A amizade na terra do nunca

Sobre o seriado de televisão Friends

Há 8 anos um grupo de amigos vem fazendo parte da vida de muita gente que os freqüenta virtualmente. Trata-se do seriado Friends, transmitido diariamente no Brasil pelo canal da Warner. Numa primeira aproximação, os personagens parecem bobos, as piadas fracas e a claque dispensável. Quando os conhecemos melhor, descobrimos que é exatamente a rotina, a previsibilidade dos seis  personagens que faz o atrativo da série, já que o enredo é mínimo. Fatos até acontecem na vida dos amigos: eles casam, tem filhos, problemas familiares e laborais, mas estruturados de tal forma que nada rompa a coesão do grupo.

O romance moderno faz dos conflitos interiores e da exposição da subjetividade uma aventura suficiente para nos empolgar, não é mais necessário provocar o drama com um evento, qual um desencontro, um filtro mágico, um crime. Mas Friends não é uma opção pela profundidade, é o triunfo da constância. Os personagens não crescem e pouco se transformam. De certa forma eles habitam uma “Terra do Nunca” (nunca cresceremos).

 Um grupo de amigos é horizontal, pode haver liderança, mas não há hierarquia, é um grupo de pares. Graças a isso, nele se realizam experiências de liberdade das leis da família e da sociedade, justamente porque não tem o peso das relações de trabalho ou parentesco. Dificilmente um grupo adolescente permanece coeso ao longo da vida , cumpre sua função e se dispersa. Algumas amizades restam na sua condição de testemunhas do percurso uns dos outros, e é um valor inestimável a cumplicidade que se pode ter com um amigo com quem se compartilha trechos do passado. Grupos formados por relações de parentesco, de hobby ou de profissão tendem a suplantar esse primeiro núcleo de amigos, cuja única função foi a de laboratório, lugar de gestar e parir uma identidade, um estilo.
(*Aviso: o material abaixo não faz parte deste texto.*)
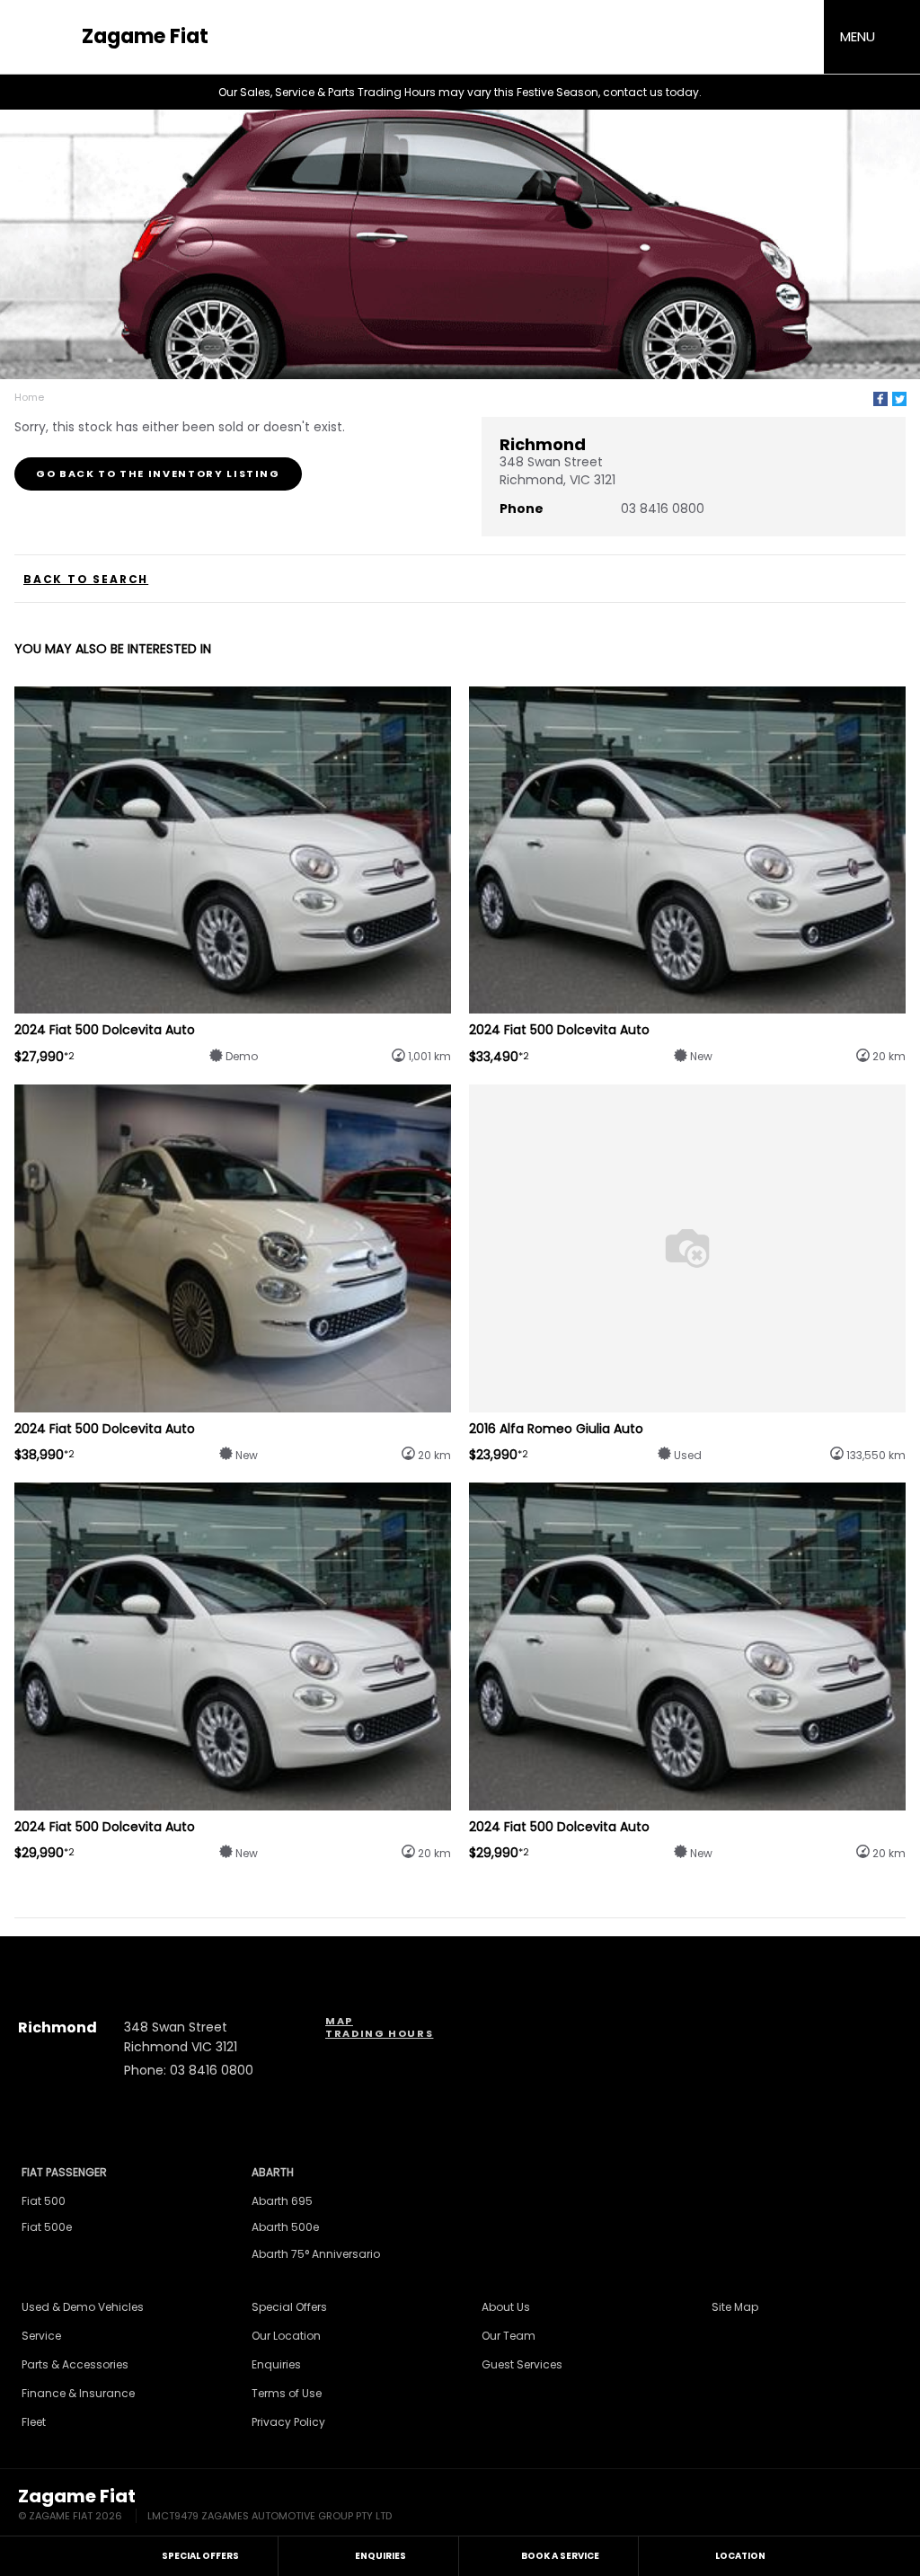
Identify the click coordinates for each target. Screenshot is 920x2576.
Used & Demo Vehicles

O sucesso de Friends é testemunha do imenso valor que tem hoje esta mediação entre a família e o mundo externo que o grupo adolescente faz. Em breve, os traços do tempo sobre a face dos atores condenarão a série, ou pelo menos este grupo de atores, à extinção ou à substituição, sob pena de que aquilo que é simpático se torne patético. Como patéticos são todos os anacronismos, próprios ao culto da adolescência a que nossa sociedade tem se dedicado.